Liang et al. (2008) described a subunit vaccine consisting of a purified mumps and HN antigen obtained using the mumps SP strain. IRC mice and rhesus monkeys were vaccinated with 10 or 20 μg antigen with an aluminum hydroxide adjuvant. A booster dose was administered 4 weeks later. The HN antigen was immunogenic in animals and induced specific HN neutralization activity. Further, 4 weeks after receiving the booster dose, rhesus monkeys were challenged and found to have complete protection from the wild-type mumps virus. Biao He and colleagues (Xu et al., 2014) created genetically modified mumps strains using a clinically isolated mumps virus. The recombinant strains lacked the SH gene (rMuVΔSH), the V gene (rMuVΔV), or both the V and SH genes (rMuVΔSHΔV). Deletion of the V or SH genes was previously shown to reduce mumps virus neurotoxicity (Xu et al., 2011). The genetically modified mumps strains were administered as potential vaccines intranasally or intramuscularly in BALB/c mice. The rMuVΔSHΔV strain elicited neutralizing antibody responses comparable to those elicited by either the rMuVΔSH strain or the rMuVΔV strain, and stronger than those elicited by the JL strain. In addition, the rMuVΔSHΔV strain elicited a T cell response (Xu et al., 2014).

A DNA vaccination platform was used to design a full-length complementary DNA (cDNA) clone of recombinant MuV-S79 mumps virus by reverse genetics (Zhou et al., 2019). The cDNA clone was administered intranasally to cotton rats to test its efficacy as a potential vaccine.
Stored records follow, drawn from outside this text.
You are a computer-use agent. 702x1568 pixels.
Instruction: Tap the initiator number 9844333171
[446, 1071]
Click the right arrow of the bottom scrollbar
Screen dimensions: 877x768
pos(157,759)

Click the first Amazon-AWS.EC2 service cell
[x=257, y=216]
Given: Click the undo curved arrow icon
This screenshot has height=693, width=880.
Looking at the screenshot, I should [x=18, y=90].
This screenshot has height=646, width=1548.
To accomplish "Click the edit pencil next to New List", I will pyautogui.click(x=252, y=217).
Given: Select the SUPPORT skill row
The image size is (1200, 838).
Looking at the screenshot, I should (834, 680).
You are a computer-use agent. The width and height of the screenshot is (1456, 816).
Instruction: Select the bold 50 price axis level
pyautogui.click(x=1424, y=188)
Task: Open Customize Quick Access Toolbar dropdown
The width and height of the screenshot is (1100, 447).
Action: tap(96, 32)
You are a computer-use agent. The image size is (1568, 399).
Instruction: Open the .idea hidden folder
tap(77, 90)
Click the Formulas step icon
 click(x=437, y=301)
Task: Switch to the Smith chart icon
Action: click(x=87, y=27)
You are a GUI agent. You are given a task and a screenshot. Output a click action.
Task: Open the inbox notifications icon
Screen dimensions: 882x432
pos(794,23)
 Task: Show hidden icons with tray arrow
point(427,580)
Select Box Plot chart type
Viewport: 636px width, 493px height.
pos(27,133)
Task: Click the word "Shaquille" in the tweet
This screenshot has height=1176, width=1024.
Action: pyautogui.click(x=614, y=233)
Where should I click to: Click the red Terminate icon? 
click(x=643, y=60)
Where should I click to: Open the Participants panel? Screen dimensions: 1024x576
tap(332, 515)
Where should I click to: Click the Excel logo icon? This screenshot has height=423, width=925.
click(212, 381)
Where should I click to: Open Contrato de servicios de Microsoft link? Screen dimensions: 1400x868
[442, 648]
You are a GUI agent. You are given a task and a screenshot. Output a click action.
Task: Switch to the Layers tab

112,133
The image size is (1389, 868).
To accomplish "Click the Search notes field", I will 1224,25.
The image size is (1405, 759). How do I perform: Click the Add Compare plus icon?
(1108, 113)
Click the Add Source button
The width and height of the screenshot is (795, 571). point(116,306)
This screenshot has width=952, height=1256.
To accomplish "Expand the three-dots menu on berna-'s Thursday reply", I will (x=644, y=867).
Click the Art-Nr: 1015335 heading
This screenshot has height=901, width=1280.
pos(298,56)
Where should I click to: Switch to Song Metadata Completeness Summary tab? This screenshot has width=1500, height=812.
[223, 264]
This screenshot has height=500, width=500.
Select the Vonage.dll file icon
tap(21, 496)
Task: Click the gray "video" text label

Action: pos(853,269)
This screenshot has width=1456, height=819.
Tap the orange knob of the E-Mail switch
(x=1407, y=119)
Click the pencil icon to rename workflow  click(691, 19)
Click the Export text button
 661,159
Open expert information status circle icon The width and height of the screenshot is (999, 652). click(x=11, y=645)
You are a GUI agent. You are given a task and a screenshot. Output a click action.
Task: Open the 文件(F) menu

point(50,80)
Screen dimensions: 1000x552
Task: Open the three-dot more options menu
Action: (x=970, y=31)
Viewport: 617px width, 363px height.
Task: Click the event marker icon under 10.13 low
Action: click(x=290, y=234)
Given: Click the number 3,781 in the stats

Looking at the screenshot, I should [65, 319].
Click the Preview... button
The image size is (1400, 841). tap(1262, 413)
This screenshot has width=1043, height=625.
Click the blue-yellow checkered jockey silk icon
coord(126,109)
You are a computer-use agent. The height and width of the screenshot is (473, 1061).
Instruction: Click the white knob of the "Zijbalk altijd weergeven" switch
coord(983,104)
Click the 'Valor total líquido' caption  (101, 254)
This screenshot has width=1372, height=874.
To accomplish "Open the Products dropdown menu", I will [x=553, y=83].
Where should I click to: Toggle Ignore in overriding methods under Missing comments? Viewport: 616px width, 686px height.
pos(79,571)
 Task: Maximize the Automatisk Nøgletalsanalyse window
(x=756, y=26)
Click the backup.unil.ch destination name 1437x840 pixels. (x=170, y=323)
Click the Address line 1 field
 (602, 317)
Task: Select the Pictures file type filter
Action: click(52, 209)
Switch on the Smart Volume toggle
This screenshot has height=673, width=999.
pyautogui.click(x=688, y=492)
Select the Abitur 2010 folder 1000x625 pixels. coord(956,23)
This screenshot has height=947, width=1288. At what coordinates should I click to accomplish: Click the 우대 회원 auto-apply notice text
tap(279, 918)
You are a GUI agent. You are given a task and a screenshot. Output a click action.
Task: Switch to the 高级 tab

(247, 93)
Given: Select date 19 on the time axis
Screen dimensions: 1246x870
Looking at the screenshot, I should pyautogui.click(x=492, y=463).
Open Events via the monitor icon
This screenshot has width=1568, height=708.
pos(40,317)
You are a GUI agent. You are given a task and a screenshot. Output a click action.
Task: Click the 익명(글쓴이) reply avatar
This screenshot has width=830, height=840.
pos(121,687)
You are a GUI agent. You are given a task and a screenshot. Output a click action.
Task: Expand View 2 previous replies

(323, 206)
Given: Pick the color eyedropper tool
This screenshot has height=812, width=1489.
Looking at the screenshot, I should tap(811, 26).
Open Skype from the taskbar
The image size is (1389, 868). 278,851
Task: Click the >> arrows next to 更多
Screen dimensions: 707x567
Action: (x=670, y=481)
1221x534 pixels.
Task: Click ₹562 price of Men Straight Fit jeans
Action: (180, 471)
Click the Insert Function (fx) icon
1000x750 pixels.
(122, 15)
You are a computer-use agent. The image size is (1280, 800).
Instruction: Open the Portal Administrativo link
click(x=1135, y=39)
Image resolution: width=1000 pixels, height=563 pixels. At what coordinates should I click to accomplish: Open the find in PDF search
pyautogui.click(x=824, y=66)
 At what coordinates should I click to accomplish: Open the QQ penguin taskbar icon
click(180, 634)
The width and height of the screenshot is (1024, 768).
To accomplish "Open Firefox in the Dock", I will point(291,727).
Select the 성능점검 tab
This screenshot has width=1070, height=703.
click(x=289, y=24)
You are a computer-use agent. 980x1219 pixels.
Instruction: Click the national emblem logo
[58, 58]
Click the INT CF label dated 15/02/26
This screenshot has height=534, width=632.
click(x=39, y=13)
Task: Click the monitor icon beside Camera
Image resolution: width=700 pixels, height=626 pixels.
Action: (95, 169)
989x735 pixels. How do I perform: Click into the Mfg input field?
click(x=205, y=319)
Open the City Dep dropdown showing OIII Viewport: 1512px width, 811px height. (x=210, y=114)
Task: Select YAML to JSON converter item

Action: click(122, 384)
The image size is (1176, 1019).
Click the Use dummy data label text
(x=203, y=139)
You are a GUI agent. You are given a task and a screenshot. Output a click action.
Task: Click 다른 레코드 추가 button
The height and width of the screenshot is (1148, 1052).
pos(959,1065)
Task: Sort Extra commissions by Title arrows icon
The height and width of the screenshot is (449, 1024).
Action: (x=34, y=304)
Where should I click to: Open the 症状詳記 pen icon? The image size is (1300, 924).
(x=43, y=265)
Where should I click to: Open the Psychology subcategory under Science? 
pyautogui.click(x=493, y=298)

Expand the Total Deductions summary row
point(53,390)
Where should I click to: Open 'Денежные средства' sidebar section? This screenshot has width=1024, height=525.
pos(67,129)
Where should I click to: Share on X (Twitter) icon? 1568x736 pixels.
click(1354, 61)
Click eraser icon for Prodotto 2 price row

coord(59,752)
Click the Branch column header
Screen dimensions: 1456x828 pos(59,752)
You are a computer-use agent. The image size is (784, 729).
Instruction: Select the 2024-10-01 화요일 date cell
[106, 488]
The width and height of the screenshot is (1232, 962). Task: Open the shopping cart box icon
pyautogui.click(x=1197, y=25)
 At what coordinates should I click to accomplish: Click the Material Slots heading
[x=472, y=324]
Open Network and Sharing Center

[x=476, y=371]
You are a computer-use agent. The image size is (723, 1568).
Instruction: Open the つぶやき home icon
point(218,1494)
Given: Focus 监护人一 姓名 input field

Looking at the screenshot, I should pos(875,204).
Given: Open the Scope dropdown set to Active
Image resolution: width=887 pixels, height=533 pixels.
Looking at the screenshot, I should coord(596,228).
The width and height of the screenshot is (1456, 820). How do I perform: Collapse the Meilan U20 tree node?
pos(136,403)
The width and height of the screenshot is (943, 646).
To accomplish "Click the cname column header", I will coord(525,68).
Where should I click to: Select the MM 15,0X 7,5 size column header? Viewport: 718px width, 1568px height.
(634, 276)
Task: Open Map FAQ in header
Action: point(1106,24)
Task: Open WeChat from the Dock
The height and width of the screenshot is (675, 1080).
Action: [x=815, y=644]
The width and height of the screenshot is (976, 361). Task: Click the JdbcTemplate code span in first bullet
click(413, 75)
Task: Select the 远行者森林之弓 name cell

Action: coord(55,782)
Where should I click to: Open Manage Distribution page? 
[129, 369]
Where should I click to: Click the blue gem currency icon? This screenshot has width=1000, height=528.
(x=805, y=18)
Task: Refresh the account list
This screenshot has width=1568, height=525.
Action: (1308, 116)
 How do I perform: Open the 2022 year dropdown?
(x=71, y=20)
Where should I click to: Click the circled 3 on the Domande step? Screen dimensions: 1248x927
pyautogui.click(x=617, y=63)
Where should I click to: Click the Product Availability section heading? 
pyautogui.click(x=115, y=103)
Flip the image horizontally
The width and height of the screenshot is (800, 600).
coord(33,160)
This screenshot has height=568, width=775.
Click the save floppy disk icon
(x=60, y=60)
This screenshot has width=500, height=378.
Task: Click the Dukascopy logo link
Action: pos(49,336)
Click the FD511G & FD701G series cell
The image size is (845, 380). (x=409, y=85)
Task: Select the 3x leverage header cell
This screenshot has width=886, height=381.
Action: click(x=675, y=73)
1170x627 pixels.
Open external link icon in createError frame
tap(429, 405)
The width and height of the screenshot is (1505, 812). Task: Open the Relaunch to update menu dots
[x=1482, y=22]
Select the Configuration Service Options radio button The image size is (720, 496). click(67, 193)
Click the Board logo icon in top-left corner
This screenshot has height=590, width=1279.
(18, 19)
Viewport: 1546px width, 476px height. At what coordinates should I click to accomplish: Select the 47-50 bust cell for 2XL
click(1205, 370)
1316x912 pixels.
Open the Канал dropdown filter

The experimental vaccine elicited an efficient, long-lasting neutralizing antibody immune response, as evidenced by sera obtained and tested 4 weeks after immunization. The vaccine induced complete protection against challenge with a wild-type mumps strain (Zhou et al., 2019).

Conclusion and Future Prospects

Although widespread use of the two-dose MMR vaccine has been largely successful, mumps outbreaks have been on the rise since the 1990s. Overall, only minor progress has been made to improve mumps vaccines due to a number of unresolved challenges facing researchers. These include limited studies regarding mumps vaccine-induced immunity and the lack of cross immunoprotection between mumps genotypes and strains.

One explanation for the re-emergence of mumps cases is secondary vaccine failure. Many individuals contracted mumps infections at least 10 years after receiving their last vaccination. To better understand secondary vaccine failure, it is vital to determine neutralization titer (NT) levels of the HN neutralizing antibodies required to prevent new mumps infections. Further, determining the half-life of IgG antibodies will be crucial. Determining whether adding a third booster dose to the standard two-dose vaccine series would enhance immunity and produce a higher titer of antibodies against conserved epitopes between various mumps strains would also be a worthy endeavor.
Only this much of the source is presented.